Tentar imputar as culpas por este processo anedótico à COMPTA, empresa responsável pelo programa informático, seria, igualmente, ignomioso porque, para além do problema já se arrastar desde Maio (onde pontificava um Governo totalmente diferente), iria contribuir para um intolerável aumento do clima de crispação social onde, à irredutibilidade das posições já definidas anteriormente pelo Bloco de Esquerda, pela FENPROF, pela CGTP-IN, Pelo Partido Socialista e pela Federação Nacional dos Sindicatos da Função Pública se iriam contrapor os protestos da Associação Industrial Portuguesa e da Associação Empresarial de Portugal que ameaçariam com a elaboração de manifestos contra um ataque tão soez à iniciativa privada e com a formalização de queixas junto do Tribunal de Justiça das Comunidades Europeias.

Obviamente que as culpas de uma tão caricata situação não podem, igualmente, ser assacadas aos professores porque, para além do problema já se arrastar desde Maio (onde pontificava um Governo totalmente diferente), estes não podem ser responsabilizados por eventuais erros no preenchimento dos formulários porque, a ser assim, à posição já assumida pelas diferentes forças políticas e parceiros sociais já anteriormente referidos - o Bloco de Esquerda, a FENPROF, a CGTP-IN, o Partido Socialista, a FNSFP, a AIP e a AEP - ter-se-ia também juntado, num dos pretéritos domingos, a voz abalizada do Prof.
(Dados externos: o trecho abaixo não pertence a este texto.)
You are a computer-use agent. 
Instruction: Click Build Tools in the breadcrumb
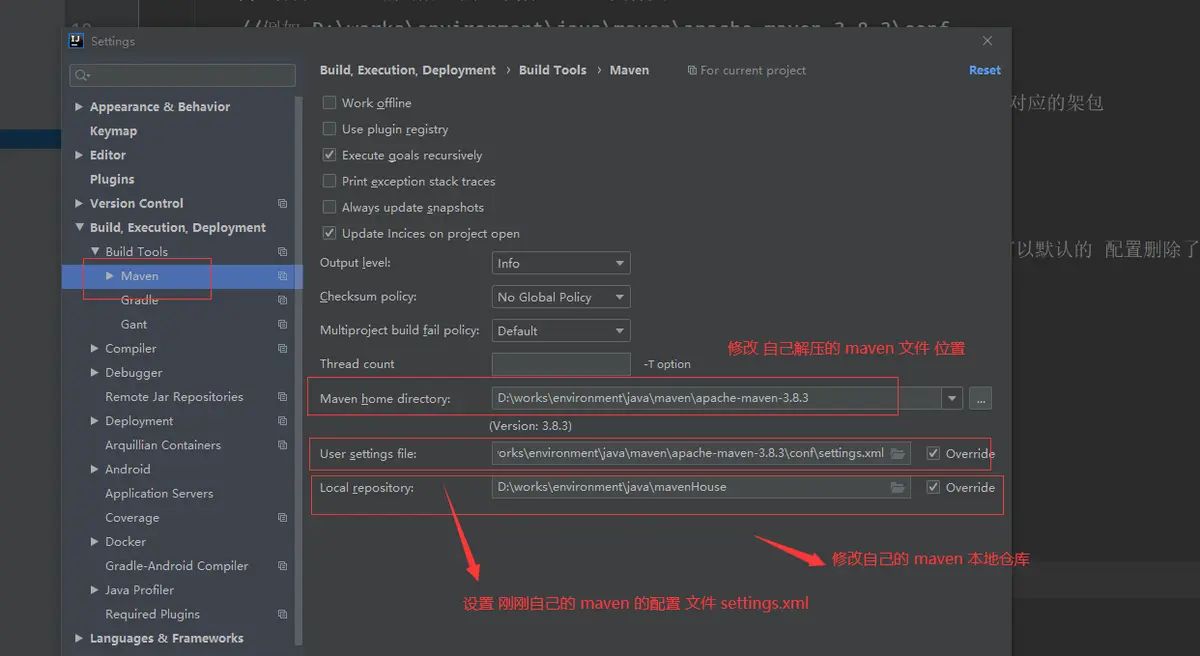552,70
Marcelo Rebelo de Sousa, a cujo escrupuloso escrutínio prévio não teriam passado, certamente, eventuais falhas na elaboração dos modelos de concurso.

Chegados aqui, parece oportuno interrogar: então, mas não haverá ninguém para cima de quem se possam sacudir as culpas por uma situação que tem tanto de dramático quanto de ridículo?
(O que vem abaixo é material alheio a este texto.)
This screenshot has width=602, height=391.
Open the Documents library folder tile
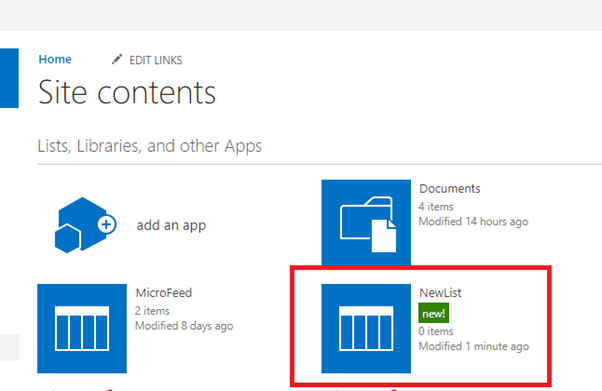click(x=366, y=223)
Claro que há - e, parafraseando o presidente do Sporting, poder-se-á dizer que, na educação como no futebol, "a culpa é do sistema".

Do sistema que, permissivamente, permite a bandos de cidadãos progenitores que, em vez de se preocuparem com as grandes questões socio-políticas do momento, se entreguem aos prazeres da carne, e procriem incessantemente, lançando nos braços do Estado carradas de ignaras criancinhas.

Do sistema que, generosamente, se vê forçado a dispender, em maternidades e cuidados pré-natais, as verbas indispensáveis à manutenção de estruturas estatais adequadas à definição, estudo, concepção, avaliação, redefinição, correcção, análise, implementação e validação de um eficaz (e presume-se que, universalmente, único) processo de colocação de professores.

Do sistema que, magnanimamente, gasta na construção de infantários e na manutenção de escolas, os recursos financeiros tão necessários à criação dos grupos de trabalho, departamentos de avaliação, gabinetes de estudo, organismos de coordenação, comissões de acompanhamento e unidades de missão essenciais para uma conveniente articulação das políticas sectoriais visando um eficaz (e presume-se que, universalmente, único) processo de colocação de professores.

Do sistema que, de modo tão pródigo quão infame, se permite tributar os proventos do trabalho mas não os frutos da luxúria...

E nega, grosseiramente, as tão apregoadas virtualidades do princípio do "utilizador-pagador"!